There was a time when she sat in her room with the door closed, her back against the door, talking into the phone to someone else’s husband.

The kids were downstairs playing. When they were younger, she never would have left them alone, but they were still young and she was more focused on her own pain than on their potential pain.

The years passed and the someone else’s husband she had been talking to was a faint memory. She wondered, as she drove along the familiar streets that led to her children’s school, did he think about her? Even more than that, she wondered if his wife ever knew.

And then she began to follow the trail of memory to wonder if she had been the only other one, the only dalliance outside of his lifelong commitment to his unknowing innocent wife.

She couldn’t relate to to the person she had been. That was a lifetime ago. She could not imagine today wanting someone else, let alone someone committed to another woman.

What was the tipping point between I-know-this-isn’t-right and I’m-going-to-do-it?

She had read the writings of women who lived in love but still found other kinds of love outside the bounds of their picture-book lives. She didn’t judge. She understood.

Some loves wound through the river of nuance to last a lifetime but with the kind of bumps along the way that made it ok to rationalize extracurricular activities.

In the coffee shop, mothers from her children’s school whom she didn’t know but had seen in the halls sat three tables away, talking loudly about the unfairness of the volunteer hours policy. Who was to blame? they pondered.

She hated the question of blame. It was really such an unfair question. There are always many answers and many types of blame and sometimes, most of the time, it was worthless to actually assign blame in a particular direction.

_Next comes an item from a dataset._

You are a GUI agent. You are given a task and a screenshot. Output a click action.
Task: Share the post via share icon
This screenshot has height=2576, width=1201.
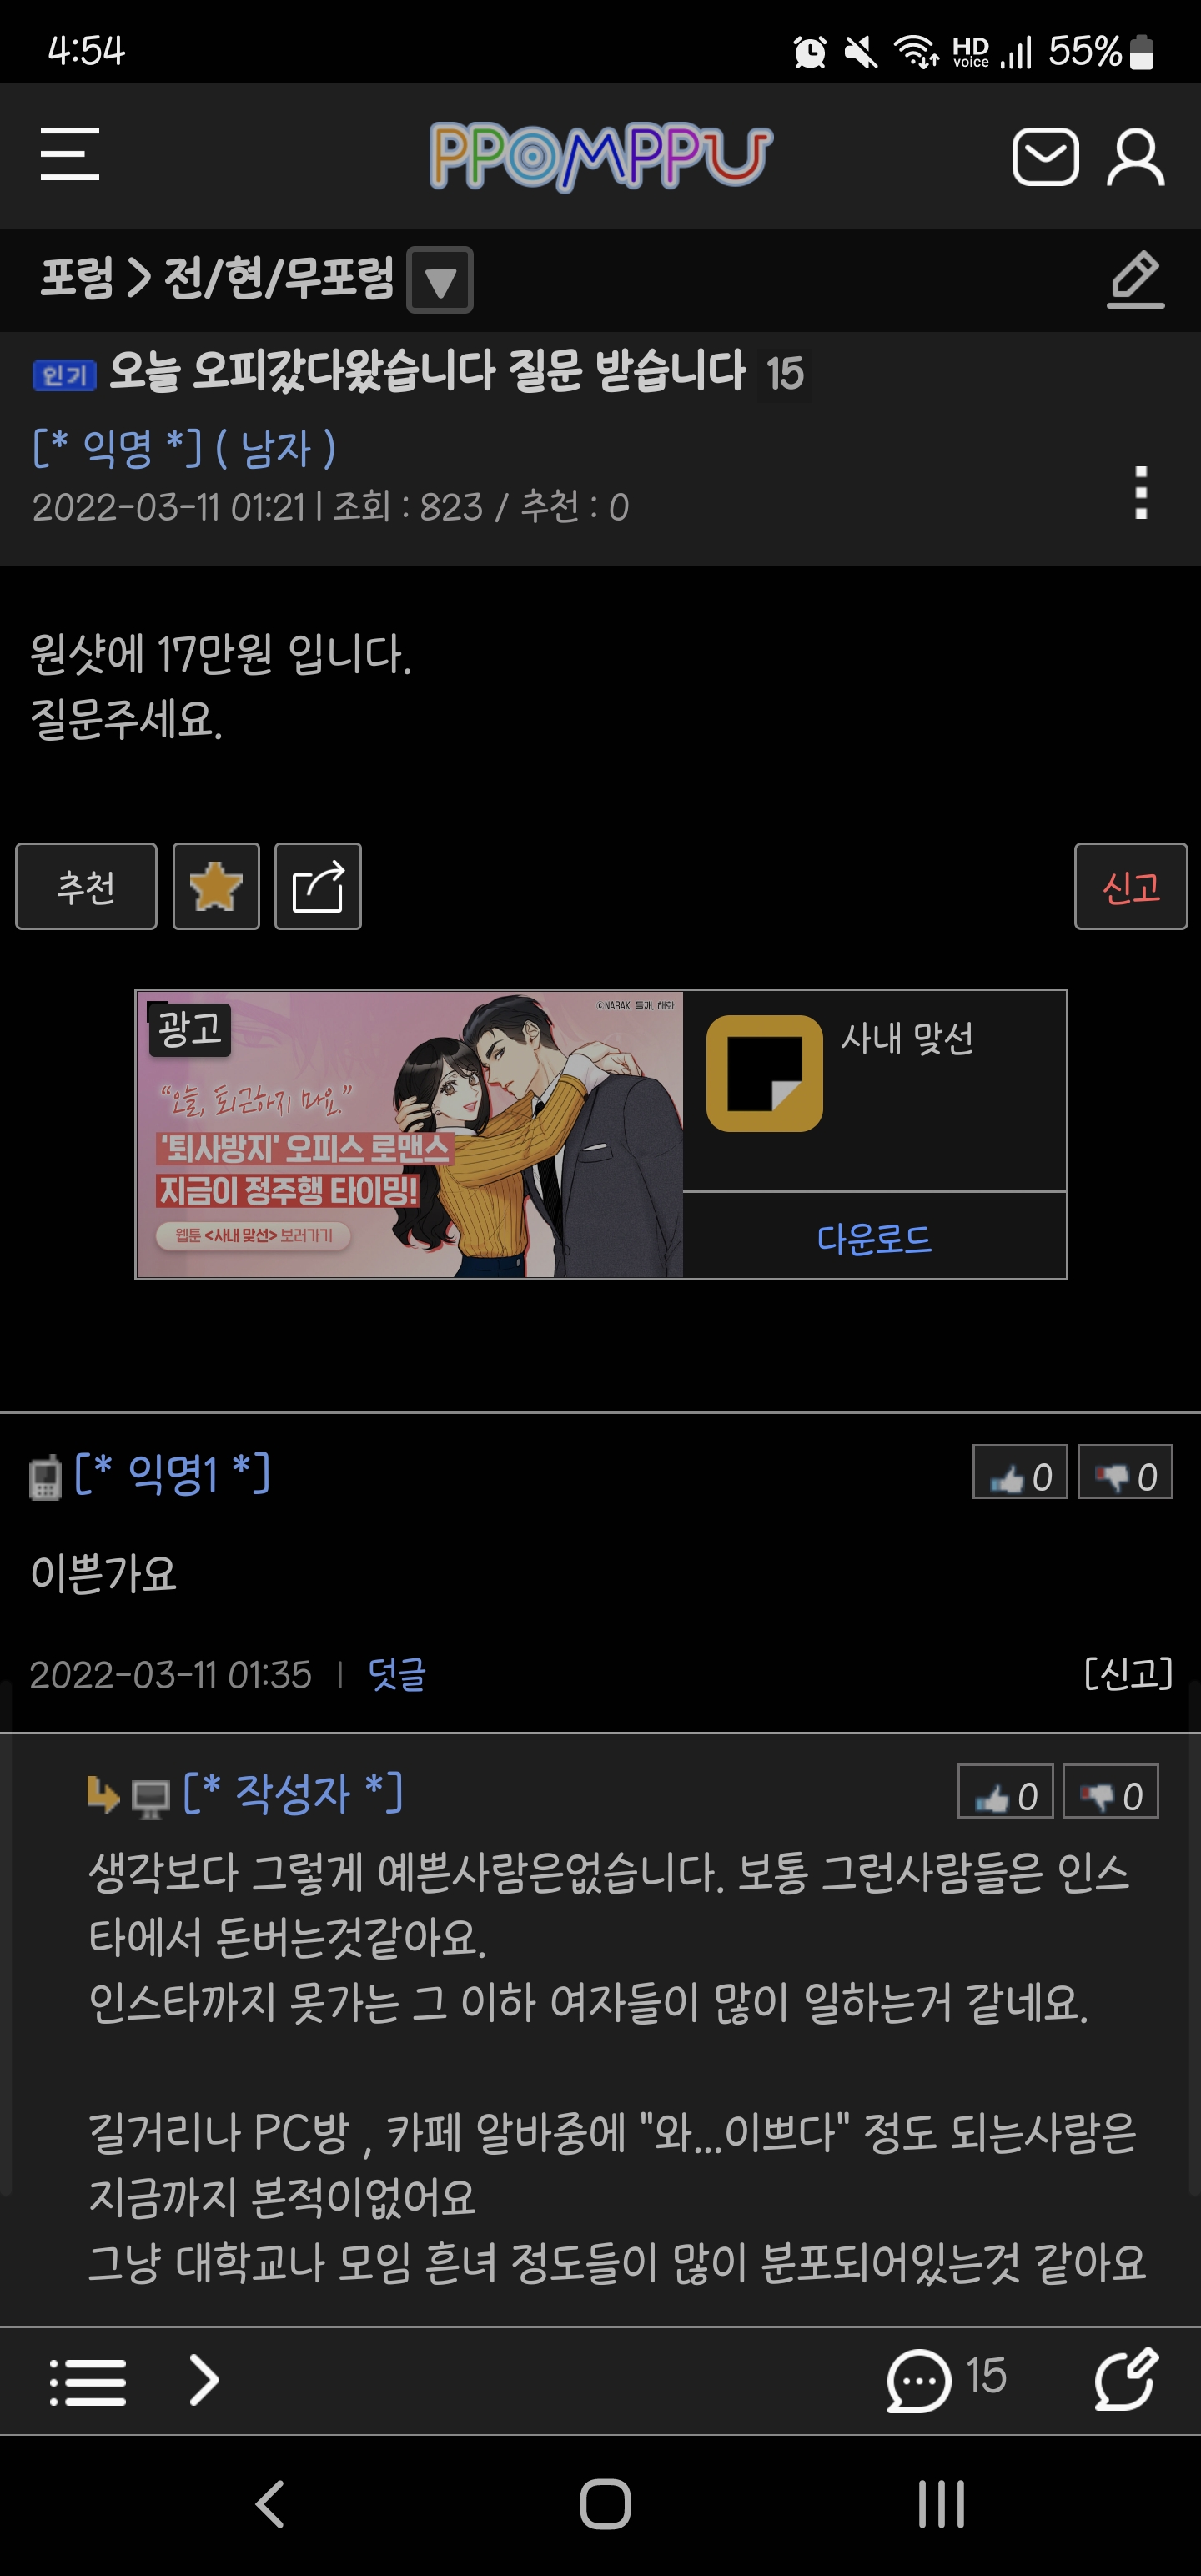pos(318,886)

Things happen. We handle them as we can, and then we move on to tomorrow. Blame doesn’t really play a part in the stage play of life.

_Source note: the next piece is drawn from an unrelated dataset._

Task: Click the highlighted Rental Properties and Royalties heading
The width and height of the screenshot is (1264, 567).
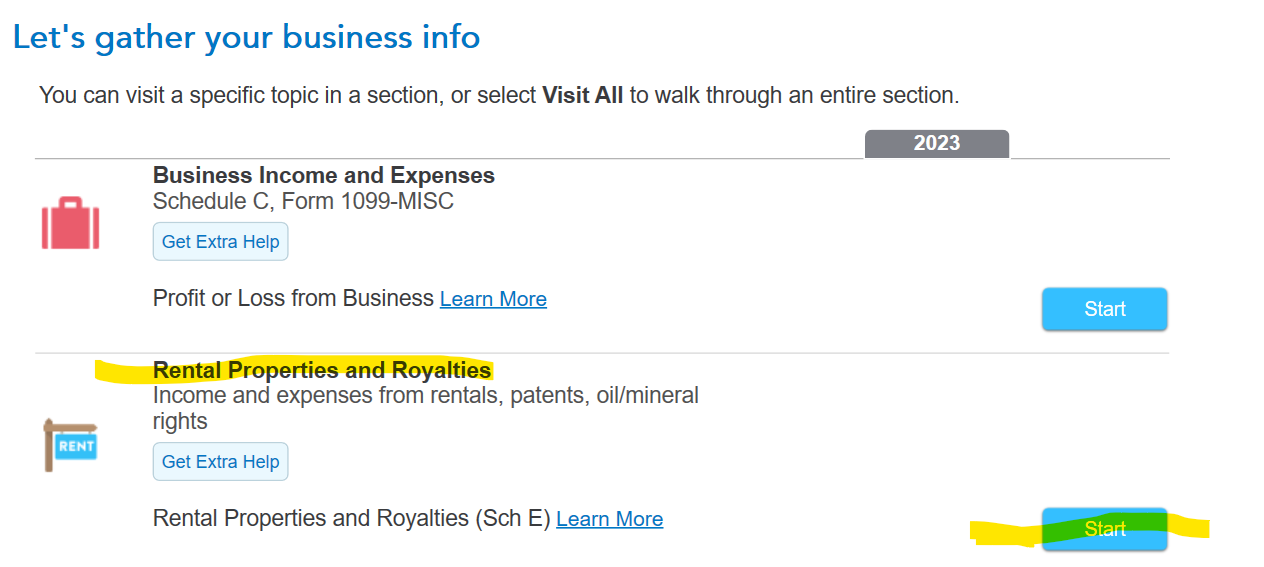Action: tap(321, 371)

The morning was dawning in yellows and pinks. The street outside was quiet. Birds chirped, a harbinger of spring.

She remembered the streets of Gettysburg, somber, even though teeming with activity. As if the veil of so much death lay heavily over.

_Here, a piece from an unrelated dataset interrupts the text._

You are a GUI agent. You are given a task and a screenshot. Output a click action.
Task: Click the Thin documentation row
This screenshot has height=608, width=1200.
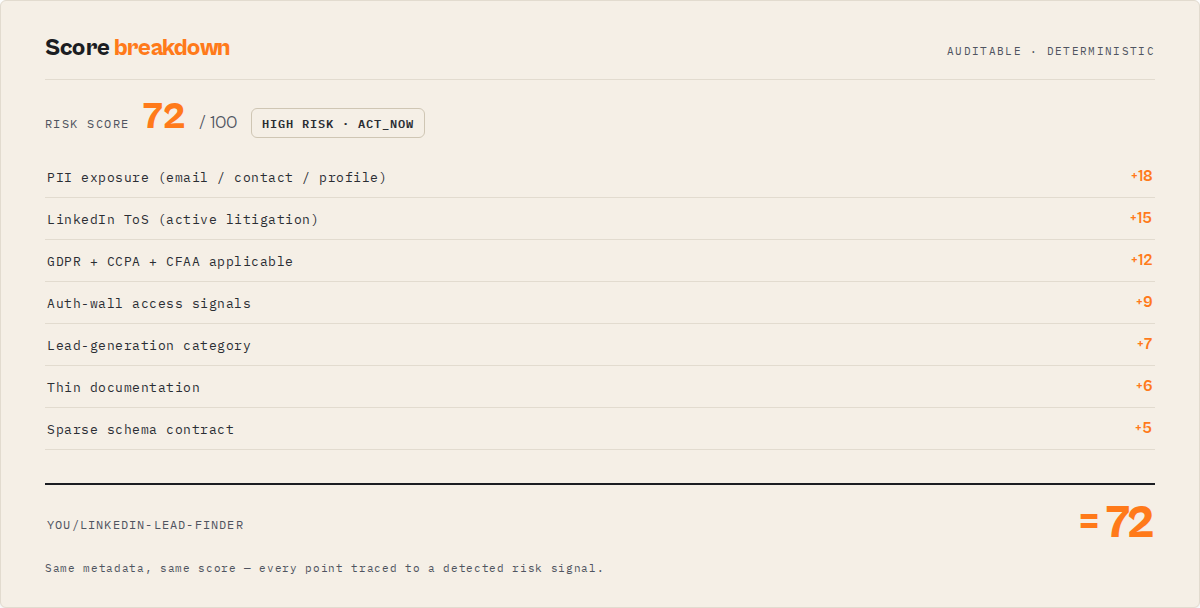[x=600, y=387]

It was a place she had wanted to see, to walk the fields, imagine the boys and men with their rifles and military gear charging up and charging down in an effort to eradicate the other.

In the end, the other is us. I am you. You are me. The difference is slight between us.

When we see that, there is no need for blame. There is no need to experience the hard lines of absolute we set.

Life is a river that bends and weaves on its way. We construct the concept of forever to reassure ourselves that nothing is for naught, but really, it’s all a toss of the dice.

She had in mind to write a novel about the secrets we all keep quiet. Why do we hide the truth? What stories are worth telling, and why do we run away from the details of our lives?

Today, we are here together. Everything is full of love and kindness. Tomorrow, I point my rifle into the darkness and question everything.

What changed? Nothing. Nothing at all. We’re riding the river through the occasional rapids, over the calm shallow spaces, into its inevitable merging with ocean or lake, something bigger, where we are rendered insignificant and silent, holding on for dear life just to breathe another day.